Go through the entries below and print, exactly, the lines starting at the one with "Find a project (27, 2074)" and ending at the one with "Ways to give (26, 2153)", keeping both ends and no others.

▸ Provided data
==*==
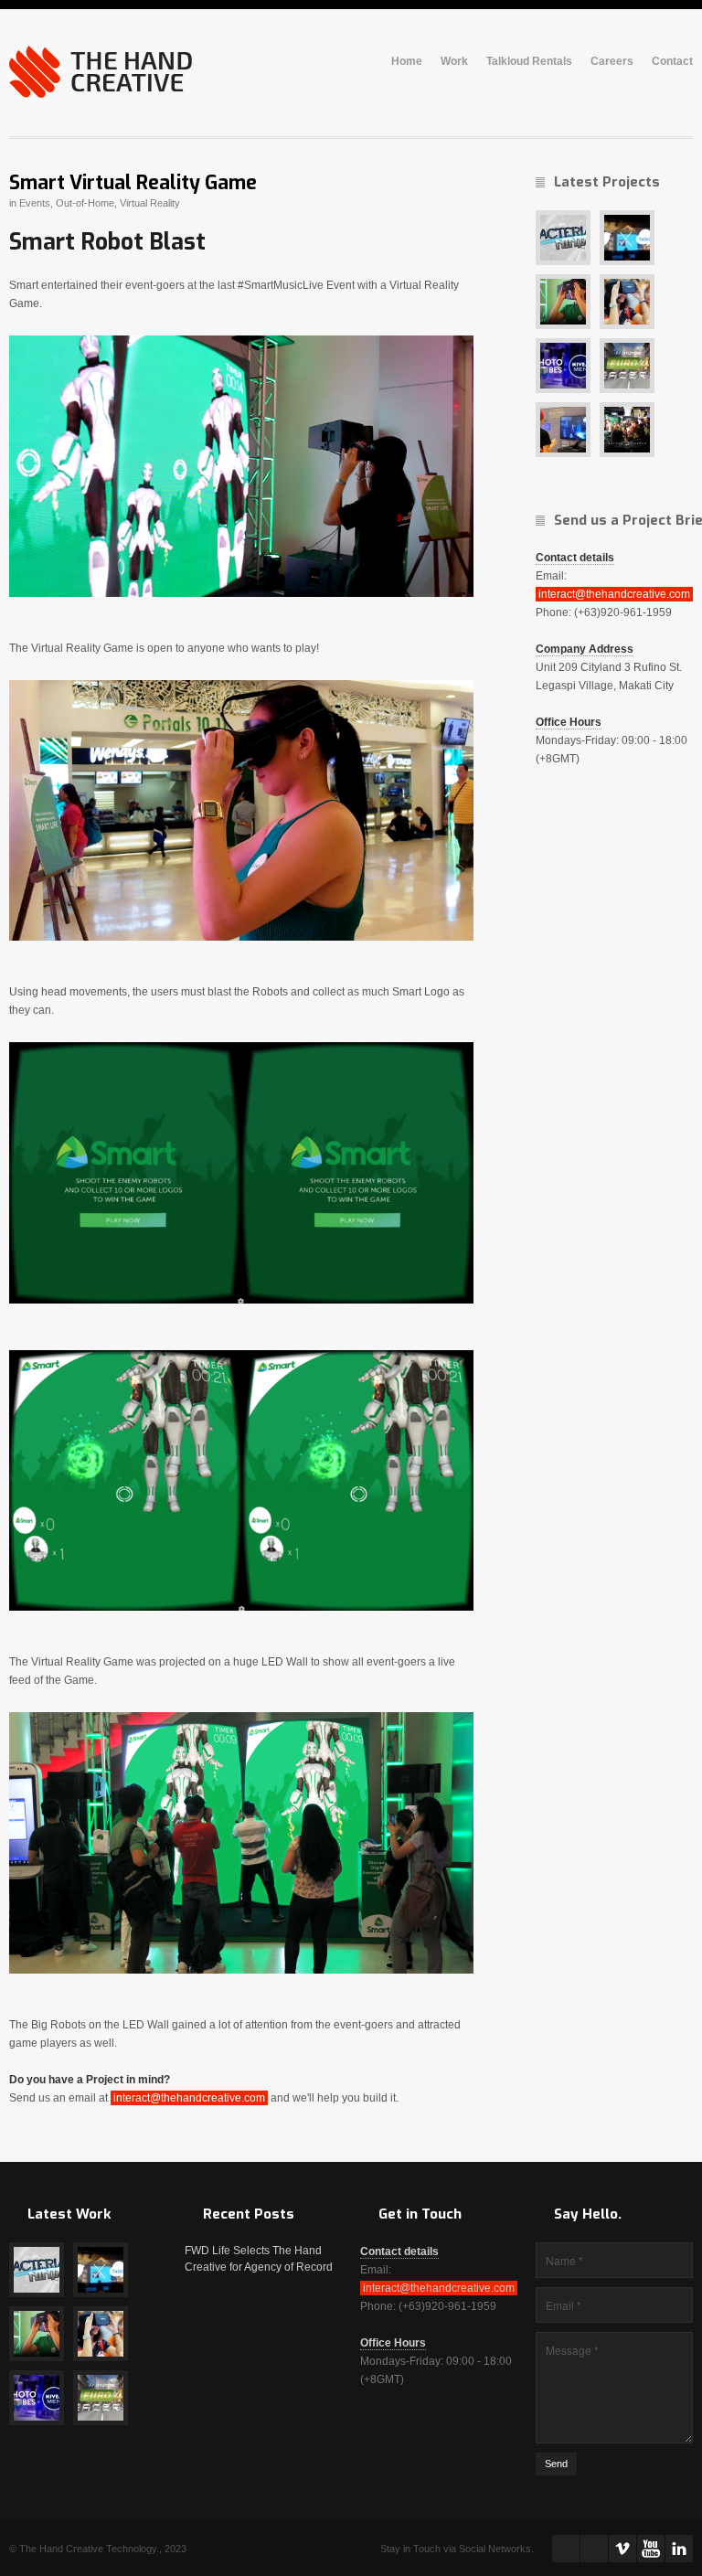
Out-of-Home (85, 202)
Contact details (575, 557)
==*==
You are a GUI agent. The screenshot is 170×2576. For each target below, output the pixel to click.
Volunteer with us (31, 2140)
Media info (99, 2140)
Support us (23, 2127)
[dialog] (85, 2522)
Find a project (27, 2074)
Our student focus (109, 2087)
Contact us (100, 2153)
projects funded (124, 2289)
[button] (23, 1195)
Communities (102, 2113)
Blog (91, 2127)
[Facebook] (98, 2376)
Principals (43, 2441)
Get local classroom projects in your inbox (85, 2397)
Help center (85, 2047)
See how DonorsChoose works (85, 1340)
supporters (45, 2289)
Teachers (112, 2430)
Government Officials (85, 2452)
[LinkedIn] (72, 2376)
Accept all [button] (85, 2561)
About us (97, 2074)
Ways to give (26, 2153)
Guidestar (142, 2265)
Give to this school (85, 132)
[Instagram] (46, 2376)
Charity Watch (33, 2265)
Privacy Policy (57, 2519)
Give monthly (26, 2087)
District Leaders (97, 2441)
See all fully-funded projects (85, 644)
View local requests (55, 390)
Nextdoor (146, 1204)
==*==
▸ Response to this task
Find a project (27, 2074)
Our student focus (109, 2087)
Contact us (100, 2153)
projects funded (124, 2289)
[button] (23, 1195)
Communities (102, 2113)
Blog (91, 2127)
[Facebook] (98, 2376)
Principals (43, 2441)
Get local classroom projects in your inbox (85, 2397)
Help center (85, 2047)
See how DonorsChoose works (85, 1340)
supporters (45, 2289)
Teachers (112, 2430)
Government Officials (85, 2452)
[LinkedIn] (72, 2376)
Accept all [button] (85, 2561)
About us (97, 2074)
Ways to give (26, 2153)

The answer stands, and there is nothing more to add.